# Shelf And Cabinet Added To Queen Bed Slide Out



## larrylisa7176 (Nov 5, 2005)

I was browsing through ebay and if you look closely at the queen bed slide out picture you will se this trailer is equipped with a shelf and a small cabinet. The bummer is ours is a 06 and we didnt get neither one. http://cgi.ebay.com/ebaymotors/ws/eBayISAP...TRK%3AMEWA%3AIT


----------



## tdvffjohn (Mar 10, 2005)

Does look nice but not for me. I like to sit up in the bed to relax or read or watch TV. My girls play on the slide and I can see them hitting their head. Does give you more storage in a 21 tho. Should be an option the dealer could add for anyone.

John


----------



## PDX_Doug (Nov 16, 2004)

All depends on when it was built in '06. Keystone does not follow set model years like, say, the automobile industry does.

It is interesting to see Lakeshore selling on E-Bay in an auction format. Could really change to way these things are sold. I wonder what their reserve is? And how it compares to their regular prices?









Happy Trails,
Doug


----------



## OutbackPM (Sep 14, 2005)

We have an 06 26RS finished on 17th Sept and it has the shelf and extra cabinet. Makes storage of mom and dads stuff much easier than without and maybe a little warmer in the winter without the window. They both seem very sturdy but I am not sure what they have attached to to make it so. The shelf does not interfere with the light but if you sit up against the wall then your head would touch the shelf.

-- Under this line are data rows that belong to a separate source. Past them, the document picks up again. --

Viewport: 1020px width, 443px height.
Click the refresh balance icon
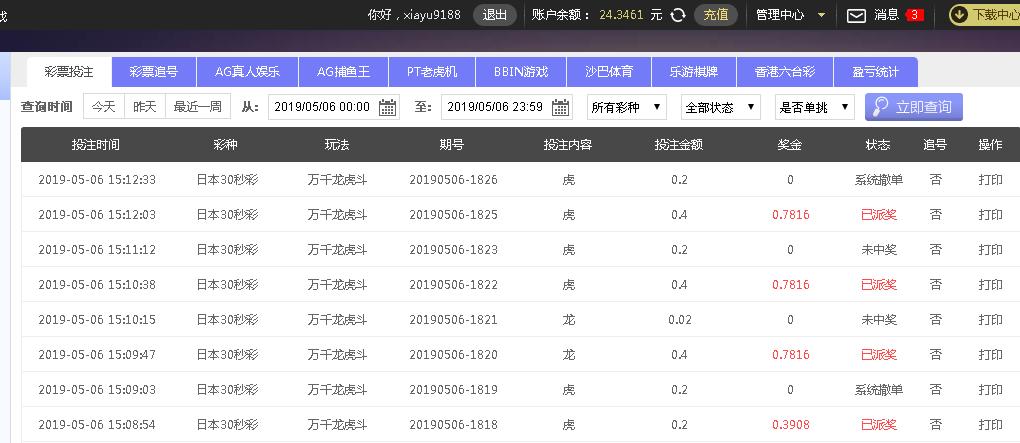click(678, 15)
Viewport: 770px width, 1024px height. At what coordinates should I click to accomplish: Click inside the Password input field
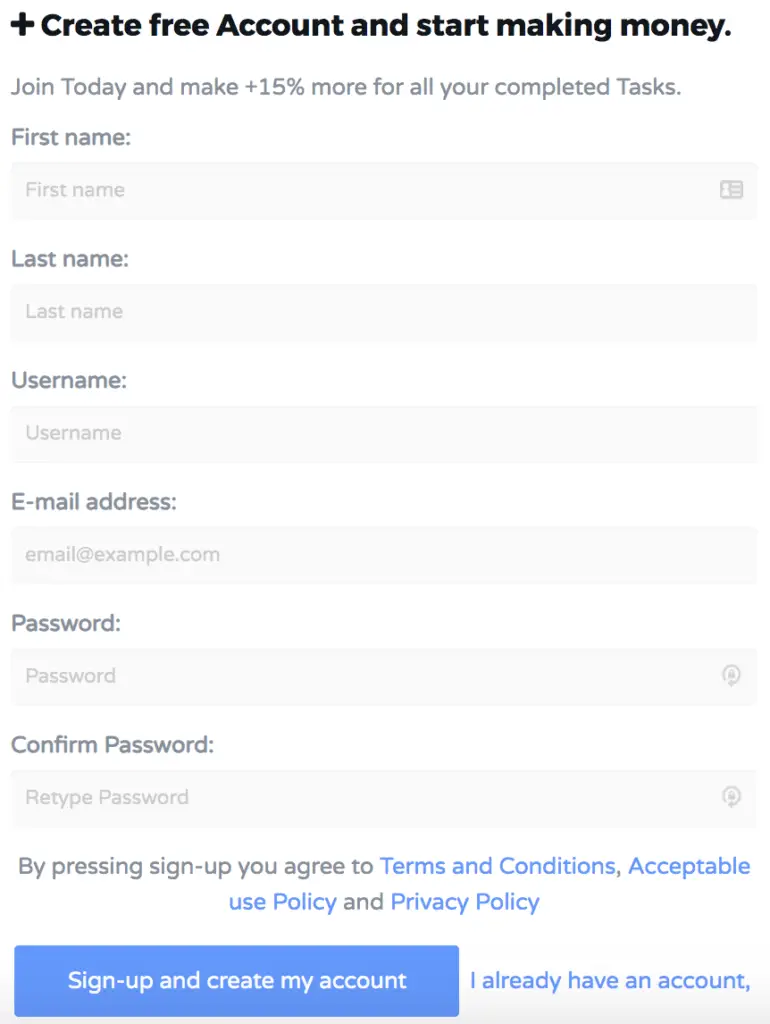[384, 676]
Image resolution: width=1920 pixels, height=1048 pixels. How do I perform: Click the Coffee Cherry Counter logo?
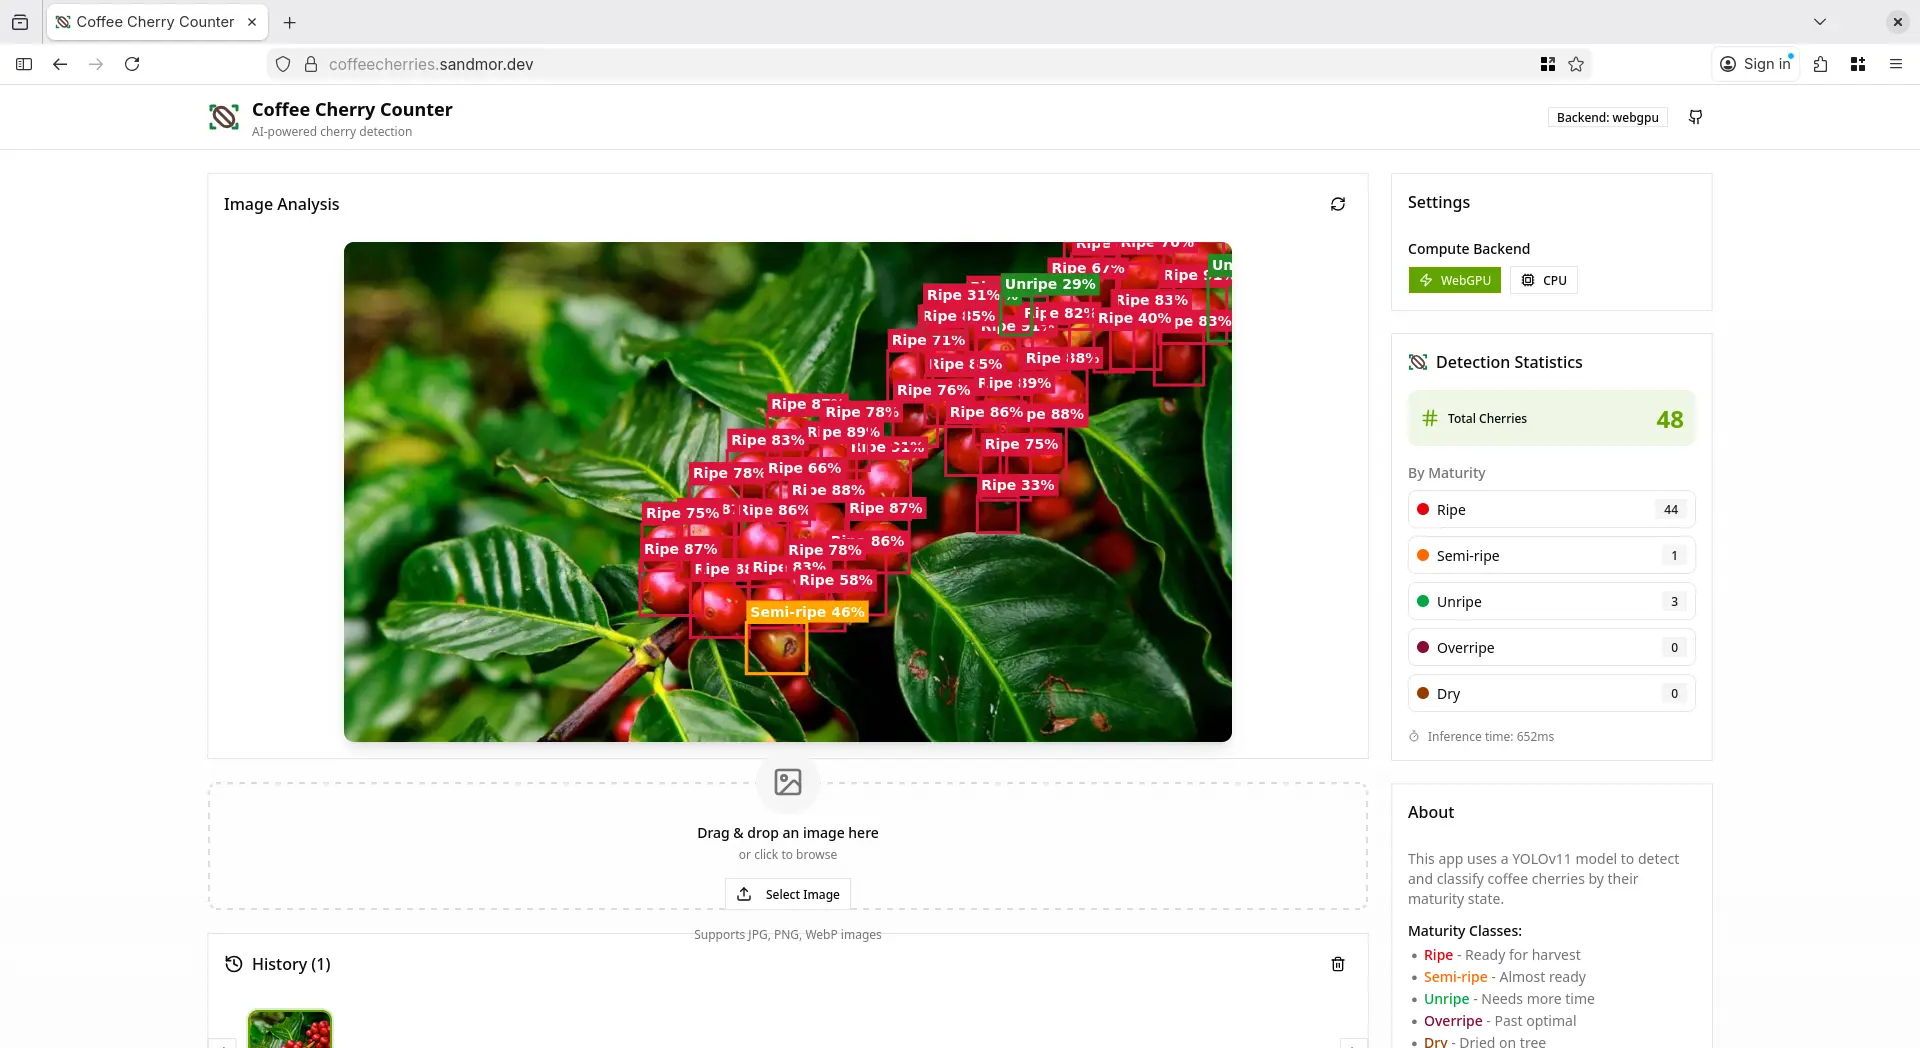[224, 118]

You could probably order them from a dealer and install yourself. The cabinet is not a regular one it is tapered on the top to match the slope of the slide roof. This and some other changes made it the heavist 26RS we have seen (inside cabinet door) at 5050lb. Based on what I have seen here I wonder how much it really weighs.

David


----------



## HootBob (Apr 26, 2004)

I like the cabinet in the queen slideout
For extra storage
But I'm not ungrading again









Don


----------



## Morrowmd (Feb 22, 2005)

DW's favorite place to sit is on the QS so that shelf would not work for us. I was thinking about making one that is up higher though so she wouldn't hit her head.

As for the cabinet, the extra storage would be nice but I like the window better, more ventilation, light, and better view of the beautiful northern MI scenery.


----------



## SmkSignals (May 2, 2005)

I have an '05 21RS w/o cabinet and shelf in the rear slide. After seeing the pic, I like my slide better with the window. I dont think I would care for that at all ...


----------



## socialstudiesmom (Nov 1, 2005)

We have an 06 28rsds with the cabinet and shelf. We like the extra storage. My husband likes having a flashlight, keys, wallet, etc. on the shelf above his head so they can be grabbed quickly if needed. I like having my favorite bedtime reads there as well. I guess to each his own!


----------



## MaeJae (May 12, 2005)

SmkSignals said:


> I have an '05 21RS w/o cabinet and shelf in the rear slide. After seeing the pic, I like my slide better with the window. I dont think I would care for that at all ...
> [snapback]67218[/snapback]​


We like having the window at the foot of the bed. (I should say the girls do)
The slide bed is for the girls.
I think I would like to add a corner shelf for the DVD player to sit on. Someone here added a nice corner shelf and one over the headboard. 
My feeling is, sometimes if you have the extra space (to store stuff) you will bring more "stuff" I find we don't use half the "stuff" we bring along as it is.
(But we have the 27...it has a lot of storage.)









MaeJae


----------



## HootBob (Apr 26, 2004)

My thinking is 
The more space you have.
The more stuff you bring
The more stuff you bring.
The more weight you add(I don't like that combo)









Don


----------



## PDX_Doug (Nov 16, 2004)

I agree that - at least for me - the side window is preferable to the cabinet.
The shelf over the head of the bed would be nice though (for wallets, glasses, etc.).

Besides, we carry too much stuff already, and still have not filled the storage we already have!









Happy Trails,
Doug


----------